PO: Religa nic nie zrobił; PiS: Platforma bez programu
W ciągu ostatnich dwóch lat sytuacja
pacjentów, mimo wzrostu gospodarczego, nie tylko się nie
poprawiła, ale jest wręcz gorsza - oceniła Ewa Kopacz
(PO). Wiceminister zdrowia Bolesław Piecha (PiS), odpiera te
zarzuty i podkreśla, że Platforma od trzech lat nie może
przedstawić oficjalnego programu służby zdrowia.
12.09.2007 | aktual.: 12.09.2007 17:07
Posłowie PO Ewa Kopacz i Krzysztof Grzegorek krytykowali na konferencji prasowej w Sejmie działania ministra zdrowia i przedstawione przez niego projekty ustaw.
Czy przez dwa lata ktoś pomyślał o tym, że nie ma żadnego pomysłu na ochronę zdrowia, a są tylko uchwalane akty prawne, które mają gasić protesty i zadawalać od czasu do czasu zarządzający szpitalami? - pytała Kopacz. Jej zdaniem, Religa przez dwa lata nie zrobił nic. Jedna rzecz mu się udała. Udało się gasić napięcia, które były w systemie ochrony zdrowia wśród pracowników i pacjentów, swoją twarzą, swoją postawą i pamięcią o tym, jak świetnym był kardiochirurgiem - dodała.
Kopacz podkreśliła, że jej partia ma program zdrowotny, z którego wyborcy będą ją mogli później rozliczać. Dodała, że jest gotowa stanąć do merytorycznej dyskusji z ministrem Religą.
Jednak według Piechy, PO po raz kolejny zaprezentowała tylko "narzekania". Taka rzecz powtarza się w PO niestety od 3-4 lat. Nigdy nie był wydrukowany i pokazany aktualny program (Platformy, dot. ochrony zdrowia) - odpierał zarzuty PO kilkanaście minut później również w Sejmie Bolesław Piecha.
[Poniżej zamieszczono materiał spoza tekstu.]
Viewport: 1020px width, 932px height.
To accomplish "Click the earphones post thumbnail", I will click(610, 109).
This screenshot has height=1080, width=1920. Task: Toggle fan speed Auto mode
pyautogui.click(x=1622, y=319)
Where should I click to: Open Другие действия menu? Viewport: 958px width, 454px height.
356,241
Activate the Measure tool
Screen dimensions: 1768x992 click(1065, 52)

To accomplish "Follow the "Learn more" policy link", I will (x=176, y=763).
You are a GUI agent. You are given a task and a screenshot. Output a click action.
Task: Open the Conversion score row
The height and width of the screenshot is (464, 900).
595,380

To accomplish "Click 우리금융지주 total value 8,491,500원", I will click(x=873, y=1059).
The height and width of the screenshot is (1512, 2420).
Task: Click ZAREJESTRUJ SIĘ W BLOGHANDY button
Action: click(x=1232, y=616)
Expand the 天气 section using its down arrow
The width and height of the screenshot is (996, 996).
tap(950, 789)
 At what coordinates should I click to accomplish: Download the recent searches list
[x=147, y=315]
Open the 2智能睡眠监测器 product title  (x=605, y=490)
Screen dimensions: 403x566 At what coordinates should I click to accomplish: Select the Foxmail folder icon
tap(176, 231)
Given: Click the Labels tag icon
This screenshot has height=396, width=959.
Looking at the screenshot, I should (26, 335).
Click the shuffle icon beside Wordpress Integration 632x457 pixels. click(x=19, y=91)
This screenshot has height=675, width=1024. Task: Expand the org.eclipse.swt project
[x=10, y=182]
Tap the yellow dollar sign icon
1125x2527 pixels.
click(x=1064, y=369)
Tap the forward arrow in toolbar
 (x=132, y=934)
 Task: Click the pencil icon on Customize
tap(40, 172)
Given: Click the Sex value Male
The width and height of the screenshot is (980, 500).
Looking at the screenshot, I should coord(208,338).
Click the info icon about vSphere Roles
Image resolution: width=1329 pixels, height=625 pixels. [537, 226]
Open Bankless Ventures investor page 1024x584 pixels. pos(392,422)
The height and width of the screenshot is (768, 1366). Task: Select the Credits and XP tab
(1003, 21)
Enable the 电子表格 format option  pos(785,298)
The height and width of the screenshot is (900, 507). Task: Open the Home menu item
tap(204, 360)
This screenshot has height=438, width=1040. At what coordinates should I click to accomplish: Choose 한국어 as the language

Według posłanki PO, Religa teraz obiecuje kolejne ozdrowienie systemu ochrony zdrowia m.in. poprzez przesunięcie środków z Funduszu Pracy do Narodowego Funduszu Zdrowia. W opinii Kopacz, jest to zabranie najuboższym, bezrobotnym. Bogaci dadzą sobie radę - dodała.
Z kolei według Piechy, mówienie właśnie podczas kampanii o zasileniu NFZ ze środków Funduszu Pracy "jest ogromną odwagą".
Można oczywiście powiedzieć, że można leczyć za darmo, obiecywać wspaniałe rzeczy wspaniałą aparaturą, że wszystko będzie wspaniale, a zrobią to za nas menedżerowie z konkurujących firm ubezpieczeniowych - mówił Piecha. Jednak, jak dodał, "gdybyśmy wzięli firmy ubezpieczeniowe, czyli słynne kasy chorych w każdym kraju europejskim, który taki system ma, to pierwsza rzecz, jaka nas uderzy, to koszt własny takiej firmy ubezpieczeniowej". Według niego, koszty takiego rozwiązania byłyby ogromne.
Według Kopacz, po raz kolejny próbuje się wyborców, pacjentów wmontować w "nieuczciwą akcję wyborczą". Wasze głosy chce się pozyskać dziś po to, by zafundować wam dokładnie to, co macie czyli długie kolejki, drogie leki i załatwianie miejsc w szpitalu, a nie obowiązek i prawo dostania się do niego tylko dlatego że płacicie składkę - powiedziała Kopacz.
Posłowie PO skrytykowali też politykę lekową resortu zdrowia uznając, że bogacą się na niej firmy farmaceutyczne, podczas gdy pacjenci muszą dopłacać do leków najwięcej w Europie. Wytknęli rządowi, że nadal nie jest rozstrzygnięty przetarg na śmigłowce dla ratownictwa medyczne, że tzw. koszyk świadczeń gwarantowanych jest nic nie wart bez wyceny poszczególnych usług medycznych. Relidze zarzucili także, że przez niego załamała się polska transplantologia.
Leki nie są najdroższe, ale najtańsze. Nie mamy paktu z firmami farmaceutycznymi, toczymy z nimi bój! - odpierał zarzuty Kopacz Piecha. Powtórzył też, że w systemie służby zdrowia znajdą się dodatkowe pieniądze, a rząd konsekwentnie "krok po kroku" realizuje swój program.